_Action item:_
Give back exactly the stretch of data below from the line holding "You are a GUI" through the line holding "Task: Open tep首次开源V0.2.3版本介绍 page", both ends included, and leave the remaining lines out.

_Data for processing:_
>>>>>
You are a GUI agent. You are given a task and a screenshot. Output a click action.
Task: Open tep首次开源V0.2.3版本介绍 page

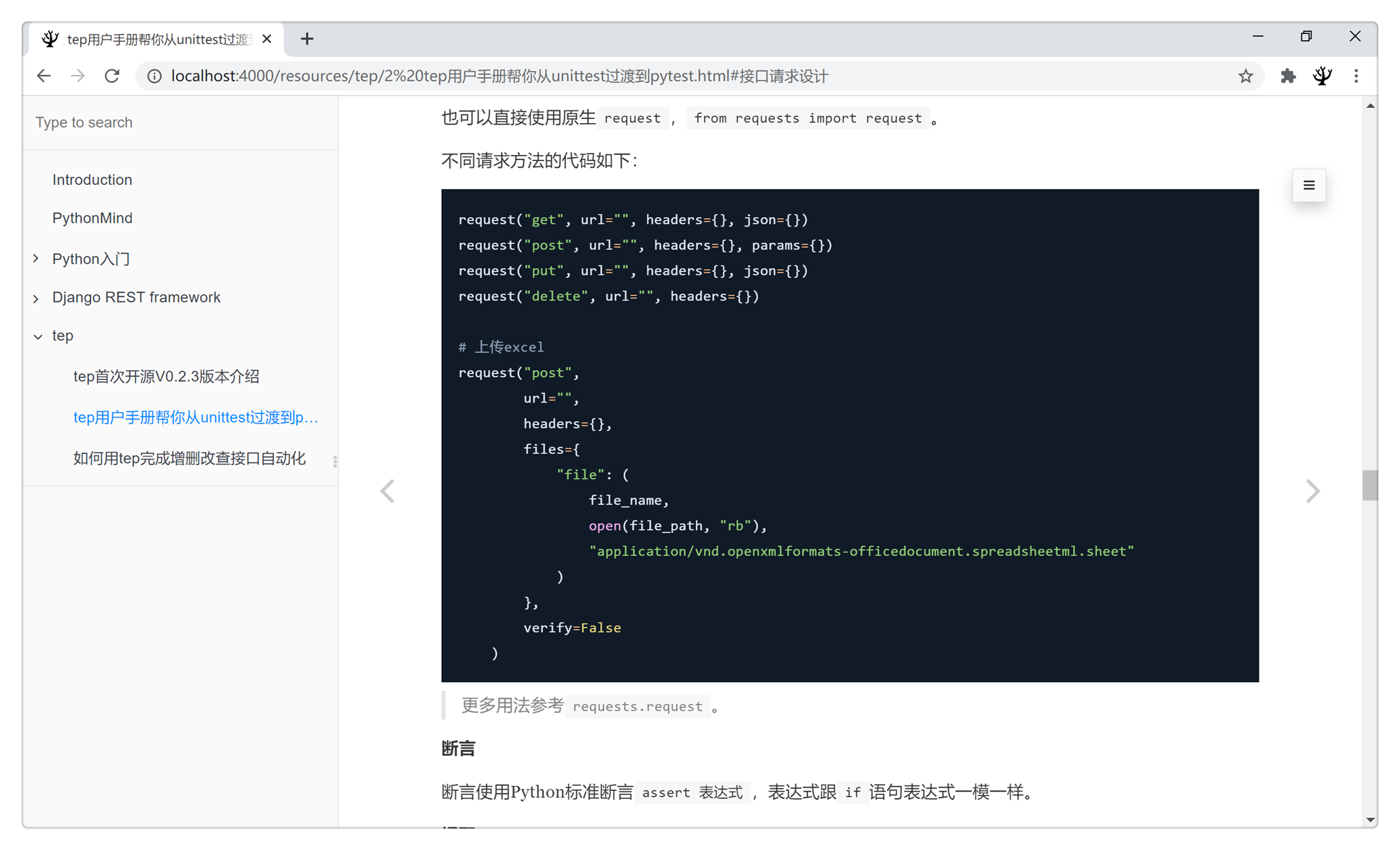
<<<<<
>>>>>
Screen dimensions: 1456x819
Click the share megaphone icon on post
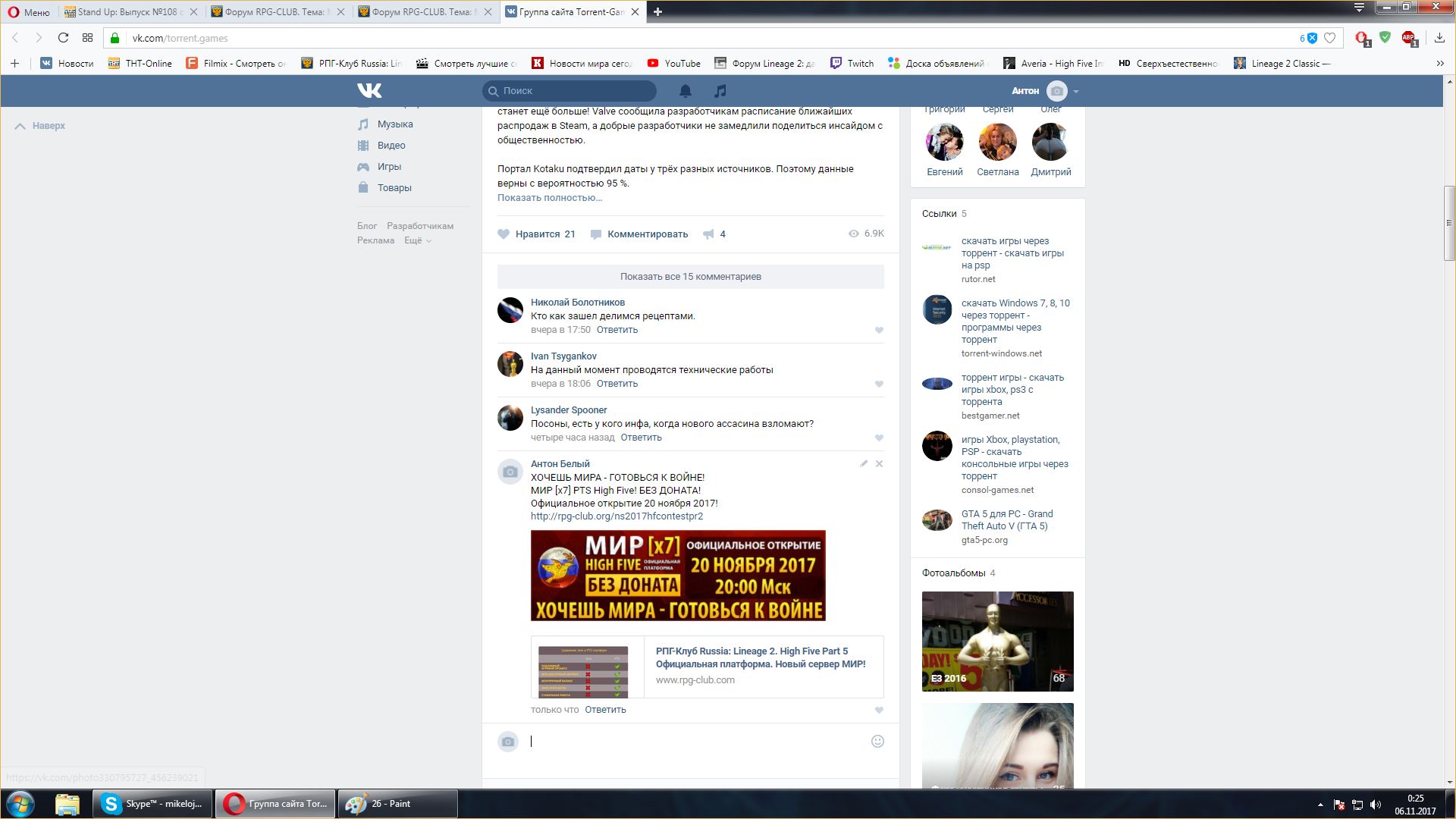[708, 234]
<<<<<
_Response to the exercise:_
You are a GUI agent. You are given a task and a screenshot. Output a click action.
Task: Open tep首次开源V0.2.3版本介绍 page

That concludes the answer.